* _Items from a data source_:
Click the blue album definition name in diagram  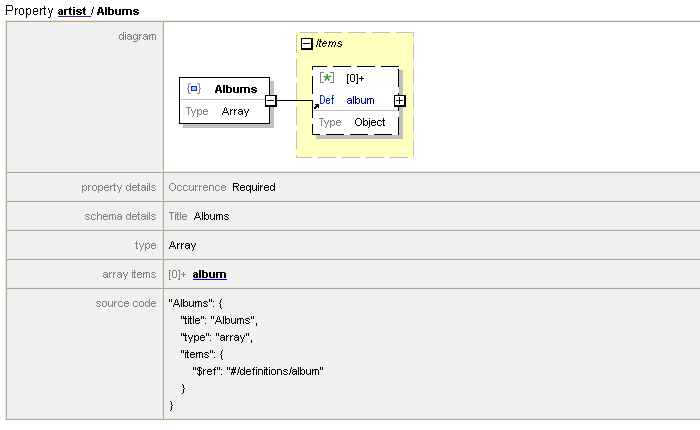[360, 100]
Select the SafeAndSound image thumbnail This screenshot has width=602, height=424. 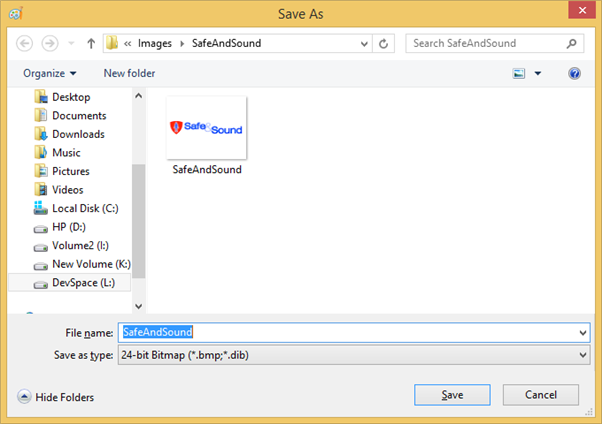coord(207,130)
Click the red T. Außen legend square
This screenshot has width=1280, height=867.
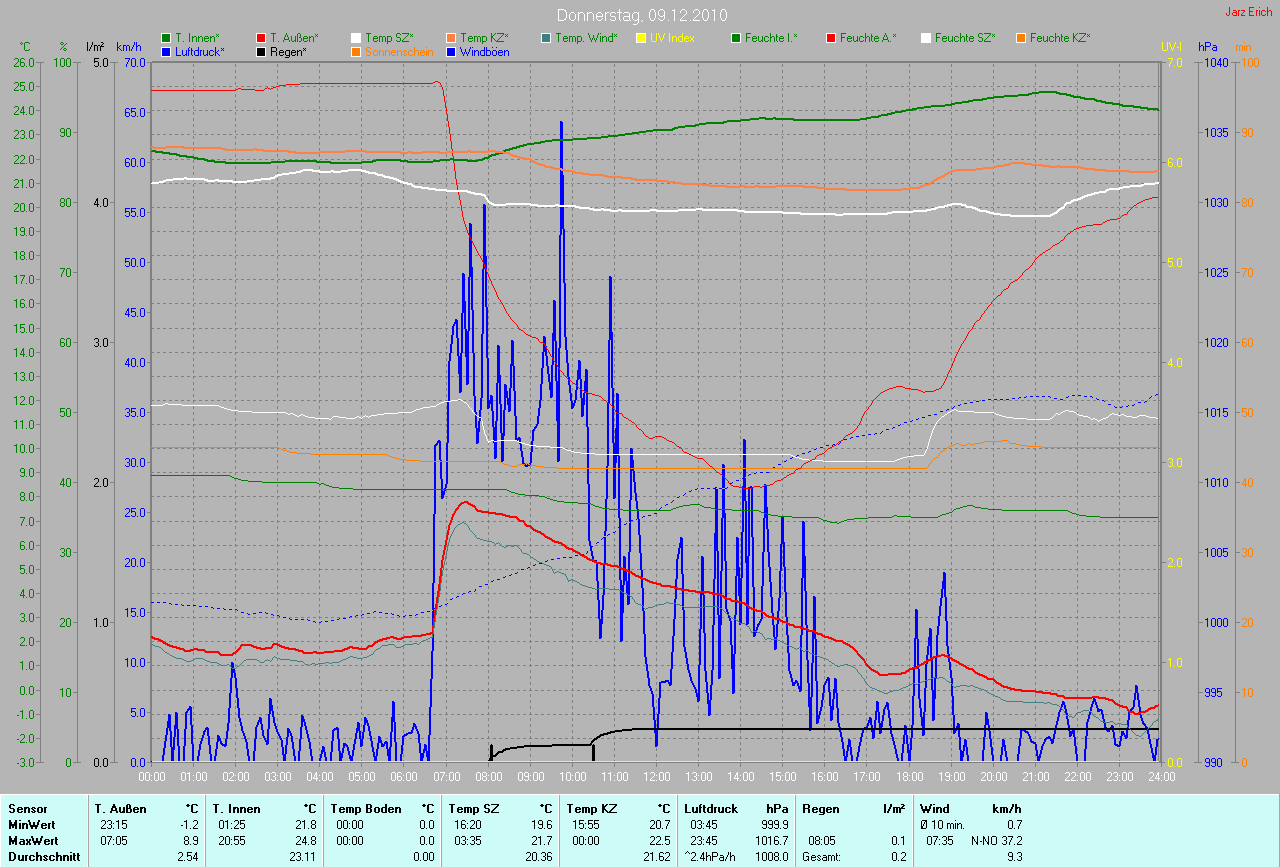[262, 38]
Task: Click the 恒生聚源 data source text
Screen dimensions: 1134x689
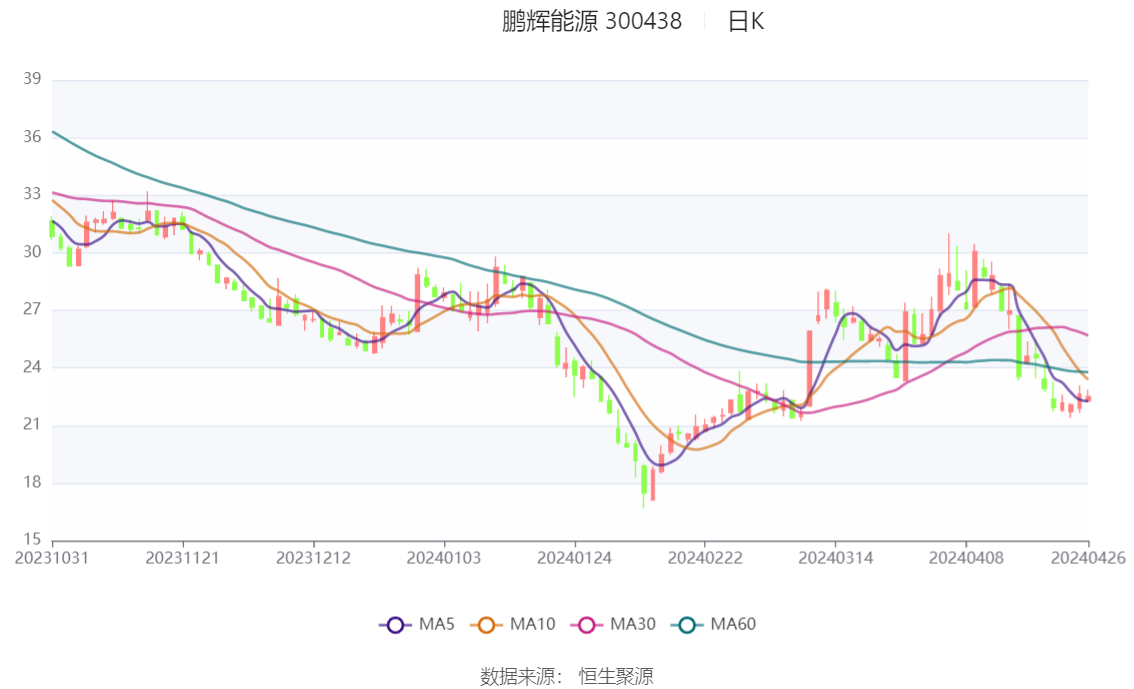Action: (x=616, y=677)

* _Task statement_:
Please format the lines from the one containing "Task: Click the 恒生聚源 data source text" through the end of the records as a Markdown table with the columns Row and Text, skipping any blank lines. Omit the pictures from the table.

* _The result_:
| Row | Text |
|---|---|
| 1 | Task: Click the 恒生聚源 data source text |
| 2 | Screen dimensions: 1134x689 |
| 3 | Action: (x=616, y=677) |